Teresita Madera salió con los tapones de punta contra el ministro de Economía tras sus duros ataques al gobernador riojano. Se alineó con Pedrali y Quintela para denunciar el «abandono» de la Casa Rosada y defender el rechazo al RIGI.
El enfrentamiento abierto entre el gobierno de La Rioja y la administración de Javier Milei sumó un nuevo foco de conflicto con la irrupción de la vicegobernadora riojana, Teresita Madera. En medio de la fuerte escalada dialéctica desatada entre el mandatario provincial, Ricardo Quintela, y el ministro de Economía, Luis «Toto» Caputo, la número dos del Ejecutivo local salió a fijar una postura intransigente frente a lo que el peronismo norteño califica como un intento de asfixia financiera centralista.
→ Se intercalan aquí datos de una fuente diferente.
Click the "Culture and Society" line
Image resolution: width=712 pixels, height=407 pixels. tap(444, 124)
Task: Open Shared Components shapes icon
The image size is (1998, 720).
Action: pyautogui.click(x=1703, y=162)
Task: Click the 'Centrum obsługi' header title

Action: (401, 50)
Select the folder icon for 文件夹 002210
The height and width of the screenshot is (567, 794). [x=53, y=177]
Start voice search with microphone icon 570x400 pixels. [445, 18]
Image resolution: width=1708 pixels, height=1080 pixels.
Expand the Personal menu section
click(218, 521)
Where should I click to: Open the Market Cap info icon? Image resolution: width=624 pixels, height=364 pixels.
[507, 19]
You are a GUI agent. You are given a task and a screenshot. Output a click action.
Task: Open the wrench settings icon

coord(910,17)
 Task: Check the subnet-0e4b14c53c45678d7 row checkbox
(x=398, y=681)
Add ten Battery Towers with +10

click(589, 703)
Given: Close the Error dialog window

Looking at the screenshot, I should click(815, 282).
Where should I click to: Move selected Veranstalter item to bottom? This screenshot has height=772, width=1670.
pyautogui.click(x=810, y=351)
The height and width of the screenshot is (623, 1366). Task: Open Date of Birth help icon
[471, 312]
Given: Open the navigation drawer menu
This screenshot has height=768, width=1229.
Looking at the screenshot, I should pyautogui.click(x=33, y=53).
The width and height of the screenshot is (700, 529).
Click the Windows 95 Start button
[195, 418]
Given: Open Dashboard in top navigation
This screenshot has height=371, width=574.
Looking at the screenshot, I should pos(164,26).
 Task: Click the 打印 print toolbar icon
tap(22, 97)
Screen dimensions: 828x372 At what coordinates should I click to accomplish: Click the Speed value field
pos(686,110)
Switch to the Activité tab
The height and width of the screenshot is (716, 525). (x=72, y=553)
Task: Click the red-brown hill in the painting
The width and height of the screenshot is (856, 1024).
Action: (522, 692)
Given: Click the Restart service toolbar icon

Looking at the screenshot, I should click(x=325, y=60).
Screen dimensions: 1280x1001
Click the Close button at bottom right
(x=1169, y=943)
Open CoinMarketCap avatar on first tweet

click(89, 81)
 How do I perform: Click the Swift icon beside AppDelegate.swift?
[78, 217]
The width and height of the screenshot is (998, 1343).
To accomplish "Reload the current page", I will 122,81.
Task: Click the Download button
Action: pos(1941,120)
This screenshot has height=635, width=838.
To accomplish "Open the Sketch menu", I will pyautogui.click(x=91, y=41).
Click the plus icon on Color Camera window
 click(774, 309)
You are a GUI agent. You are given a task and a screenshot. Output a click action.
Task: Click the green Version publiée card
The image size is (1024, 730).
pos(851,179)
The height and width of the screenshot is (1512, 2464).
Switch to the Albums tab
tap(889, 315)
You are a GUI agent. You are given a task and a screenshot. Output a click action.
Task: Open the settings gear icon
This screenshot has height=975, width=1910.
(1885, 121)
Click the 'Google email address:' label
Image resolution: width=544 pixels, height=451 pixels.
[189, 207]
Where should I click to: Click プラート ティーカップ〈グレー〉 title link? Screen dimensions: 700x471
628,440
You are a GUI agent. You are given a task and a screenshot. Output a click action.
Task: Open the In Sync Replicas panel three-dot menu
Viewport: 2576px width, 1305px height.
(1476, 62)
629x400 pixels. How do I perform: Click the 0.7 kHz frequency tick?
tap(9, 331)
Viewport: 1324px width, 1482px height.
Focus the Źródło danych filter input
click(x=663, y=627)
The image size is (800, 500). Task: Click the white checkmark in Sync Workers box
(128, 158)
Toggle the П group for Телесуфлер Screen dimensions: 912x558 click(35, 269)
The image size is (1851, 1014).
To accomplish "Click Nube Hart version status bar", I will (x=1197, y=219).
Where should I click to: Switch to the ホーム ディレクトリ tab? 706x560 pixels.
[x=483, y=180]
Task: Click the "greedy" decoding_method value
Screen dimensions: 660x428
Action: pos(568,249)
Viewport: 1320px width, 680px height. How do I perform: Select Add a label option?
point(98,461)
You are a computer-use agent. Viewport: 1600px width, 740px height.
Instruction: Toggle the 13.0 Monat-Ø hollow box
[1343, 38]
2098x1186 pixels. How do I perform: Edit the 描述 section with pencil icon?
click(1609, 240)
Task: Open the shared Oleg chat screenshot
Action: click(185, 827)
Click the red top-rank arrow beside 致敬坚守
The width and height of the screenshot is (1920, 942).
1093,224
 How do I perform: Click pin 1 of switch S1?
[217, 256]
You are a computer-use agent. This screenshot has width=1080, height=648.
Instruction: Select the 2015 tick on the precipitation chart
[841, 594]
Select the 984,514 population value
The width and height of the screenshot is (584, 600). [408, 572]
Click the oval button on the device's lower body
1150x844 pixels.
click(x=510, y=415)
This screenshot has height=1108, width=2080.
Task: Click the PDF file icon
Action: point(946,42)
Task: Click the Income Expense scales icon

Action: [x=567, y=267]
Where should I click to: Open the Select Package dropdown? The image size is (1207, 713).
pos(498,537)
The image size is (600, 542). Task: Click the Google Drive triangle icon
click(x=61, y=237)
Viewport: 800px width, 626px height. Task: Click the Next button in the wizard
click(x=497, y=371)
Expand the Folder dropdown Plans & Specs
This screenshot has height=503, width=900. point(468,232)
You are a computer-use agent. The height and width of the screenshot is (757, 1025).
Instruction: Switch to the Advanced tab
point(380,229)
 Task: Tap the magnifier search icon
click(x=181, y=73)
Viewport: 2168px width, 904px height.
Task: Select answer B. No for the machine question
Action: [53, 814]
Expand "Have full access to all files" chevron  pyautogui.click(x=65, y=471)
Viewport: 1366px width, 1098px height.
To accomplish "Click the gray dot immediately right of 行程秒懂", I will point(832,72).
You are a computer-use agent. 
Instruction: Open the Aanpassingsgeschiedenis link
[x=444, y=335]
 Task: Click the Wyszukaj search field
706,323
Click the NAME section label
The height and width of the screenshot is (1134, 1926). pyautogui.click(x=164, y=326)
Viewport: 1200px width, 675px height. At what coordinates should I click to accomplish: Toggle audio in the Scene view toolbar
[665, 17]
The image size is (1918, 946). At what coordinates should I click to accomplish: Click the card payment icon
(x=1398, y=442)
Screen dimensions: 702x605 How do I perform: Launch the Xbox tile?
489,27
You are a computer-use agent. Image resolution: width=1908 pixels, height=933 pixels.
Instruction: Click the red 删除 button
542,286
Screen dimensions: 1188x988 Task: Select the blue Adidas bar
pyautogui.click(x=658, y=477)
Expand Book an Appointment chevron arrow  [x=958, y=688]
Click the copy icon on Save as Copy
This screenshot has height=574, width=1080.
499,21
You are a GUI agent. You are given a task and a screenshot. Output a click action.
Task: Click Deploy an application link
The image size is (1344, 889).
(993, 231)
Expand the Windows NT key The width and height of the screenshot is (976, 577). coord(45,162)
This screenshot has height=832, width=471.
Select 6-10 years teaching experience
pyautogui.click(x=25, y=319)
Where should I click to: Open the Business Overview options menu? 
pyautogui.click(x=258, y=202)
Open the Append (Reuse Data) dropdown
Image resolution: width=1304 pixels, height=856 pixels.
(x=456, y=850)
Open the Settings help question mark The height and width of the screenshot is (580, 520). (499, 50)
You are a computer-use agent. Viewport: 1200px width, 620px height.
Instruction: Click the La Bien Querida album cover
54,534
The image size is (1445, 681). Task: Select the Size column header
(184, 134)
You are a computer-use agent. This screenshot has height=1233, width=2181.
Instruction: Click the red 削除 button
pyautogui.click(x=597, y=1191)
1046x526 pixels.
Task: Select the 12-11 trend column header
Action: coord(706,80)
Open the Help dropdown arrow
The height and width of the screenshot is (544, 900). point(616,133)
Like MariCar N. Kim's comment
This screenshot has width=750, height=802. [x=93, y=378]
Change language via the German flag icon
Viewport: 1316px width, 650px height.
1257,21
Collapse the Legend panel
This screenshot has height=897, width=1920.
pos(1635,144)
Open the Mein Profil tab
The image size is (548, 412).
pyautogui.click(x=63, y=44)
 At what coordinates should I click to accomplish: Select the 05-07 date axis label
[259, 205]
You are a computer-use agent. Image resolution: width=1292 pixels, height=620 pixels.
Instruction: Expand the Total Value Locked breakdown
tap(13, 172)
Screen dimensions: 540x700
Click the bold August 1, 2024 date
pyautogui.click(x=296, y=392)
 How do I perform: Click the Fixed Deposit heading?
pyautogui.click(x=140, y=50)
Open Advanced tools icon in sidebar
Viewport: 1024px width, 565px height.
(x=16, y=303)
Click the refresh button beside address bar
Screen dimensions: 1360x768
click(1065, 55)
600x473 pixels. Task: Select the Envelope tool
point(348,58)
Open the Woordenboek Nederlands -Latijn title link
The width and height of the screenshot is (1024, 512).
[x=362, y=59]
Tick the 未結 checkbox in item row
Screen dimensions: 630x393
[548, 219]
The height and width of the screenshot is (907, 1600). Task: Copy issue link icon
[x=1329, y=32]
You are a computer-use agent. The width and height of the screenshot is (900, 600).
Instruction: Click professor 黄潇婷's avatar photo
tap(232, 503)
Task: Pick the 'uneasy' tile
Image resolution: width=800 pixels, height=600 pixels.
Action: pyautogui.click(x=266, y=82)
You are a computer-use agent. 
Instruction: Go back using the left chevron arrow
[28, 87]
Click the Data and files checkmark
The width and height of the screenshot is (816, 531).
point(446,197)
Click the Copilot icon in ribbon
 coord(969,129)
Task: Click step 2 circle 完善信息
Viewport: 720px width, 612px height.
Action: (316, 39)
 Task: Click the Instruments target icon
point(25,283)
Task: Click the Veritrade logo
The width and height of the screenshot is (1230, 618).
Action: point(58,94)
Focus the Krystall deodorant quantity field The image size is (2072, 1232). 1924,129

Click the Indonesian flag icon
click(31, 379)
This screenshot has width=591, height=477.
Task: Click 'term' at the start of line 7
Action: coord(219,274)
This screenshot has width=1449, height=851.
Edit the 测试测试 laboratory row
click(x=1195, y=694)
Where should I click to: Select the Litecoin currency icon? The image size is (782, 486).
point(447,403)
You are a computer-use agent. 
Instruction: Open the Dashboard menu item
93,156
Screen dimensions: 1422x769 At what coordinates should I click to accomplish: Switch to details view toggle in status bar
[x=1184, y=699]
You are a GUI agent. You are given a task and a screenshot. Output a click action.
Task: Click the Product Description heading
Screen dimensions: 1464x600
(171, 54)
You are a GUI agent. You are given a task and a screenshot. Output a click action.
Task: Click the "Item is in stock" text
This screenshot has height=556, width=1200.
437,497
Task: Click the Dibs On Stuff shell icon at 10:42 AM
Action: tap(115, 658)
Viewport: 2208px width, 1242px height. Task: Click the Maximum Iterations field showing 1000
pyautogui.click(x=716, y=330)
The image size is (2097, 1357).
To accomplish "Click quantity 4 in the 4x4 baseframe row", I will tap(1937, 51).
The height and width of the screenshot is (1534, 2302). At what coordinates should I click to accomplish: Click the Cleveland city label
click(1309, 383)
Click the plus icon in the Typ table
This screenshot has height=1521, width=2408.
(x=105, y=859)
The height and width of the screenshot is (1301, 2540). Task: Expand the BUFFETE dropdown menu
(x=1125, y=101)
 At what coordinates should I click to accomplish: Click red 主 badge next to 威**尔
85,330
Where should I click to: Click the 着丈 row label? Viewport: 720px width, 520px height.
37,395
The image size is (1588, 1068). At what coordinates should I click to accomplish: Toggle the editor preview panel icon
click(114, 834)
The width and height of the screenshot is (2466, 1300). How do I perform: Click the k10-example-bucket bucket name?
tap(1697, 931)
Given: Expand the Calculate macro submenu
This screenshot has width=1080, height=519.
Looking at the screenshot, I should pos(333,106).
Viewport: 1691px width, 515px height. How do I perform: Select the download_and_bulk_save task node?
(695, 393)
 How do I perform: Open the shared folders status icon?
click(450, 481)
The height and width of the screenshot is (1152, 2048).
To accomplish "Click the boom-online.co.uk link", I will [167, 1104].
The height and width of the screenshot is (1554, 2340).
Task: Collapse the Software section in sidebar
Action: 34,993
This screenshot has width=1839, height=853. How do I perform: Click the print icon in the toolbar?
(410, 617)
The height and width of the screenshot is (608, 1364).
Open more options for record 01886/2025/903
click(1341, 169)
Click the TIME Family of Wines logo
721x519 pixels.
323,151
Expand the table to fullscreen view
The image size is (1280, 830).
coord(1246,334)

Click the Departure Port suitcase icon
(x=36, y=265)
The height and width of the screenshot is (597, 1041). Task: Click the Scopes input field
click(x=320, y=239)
“Quieren provincias obedientes, en silencio y de rodillas. Nosotros elegimos una Rioja de pie, defendiendo sus recursos, sus derechos y la dignidad de su gente”, disparó Madera a través de sus redes oficiales. Su intervención no hizo más que blindar políticamente la estrategia de trinchera que el riojanismo adoptó frente al Palacio de Hacienda.
Tácticas de abroquelamiento y resistencia local
La reacción de Madera funcionó como el tercer eslabón de una contraofensiva en tándem que comenzó con las críticas de la diputada nacional Gabriela Pedrali —quien tildó a Caputo de «amenaza» por su historial de endeudamiento— y que continuó el propio Quintela al ratificar que investigará judicialmente la gestión del ministro si el PJ recupera la conducción nacional.
En su descargo, la vicegobernadora buscó nacionalizar el reclamo y plantearlo en términos de resistencia social:
- Frente al ajuste: Pidió «más compromiso» institucional para sostener las estructuras de asistencia local.
- Frente a los ataques: Convocó a la «unidad» del peronismo y del Norte Grande ante las arremetidas discursivas de la Casa Rosada.
- Frente al abandono: Reclamó «más Estado presente», un concepto que choca de frente con la matriz ideológica y el plan de déficit cero del gobierno libertario.
El RIGI en el ojo de la tormenta
La discusión de fondo sigue siendo el Régimen de Incentivo para Grandes Inversiones (RIGI). Caputo había acusado formalmente a Quintela de actuar como un «matón de barrio» y de «privar a los riojanos de más empleo y mejores salarios» por no adherir a la normativa nacional.
Sin embargo, el bloque oficialista riojano se muestra abroquelado en el rechazo total. Al igual que Madera, el gobernador Quintela reafirmó en las últimas horas que el RIGI es, bajo su óptica, un «plan sistemático para facilitar el saqueo de las riquezas y los recursos naturales». Desde el entorno de la gobernación insisten en que, a pesar de la retención de los fondos extracoparticipables que consideran «ilegal», la provincia mantendrá las tarifas congeladas, las obras provinciales y el boleto estudiantil como muestras de autonomía política frente a la presión del gobierno central.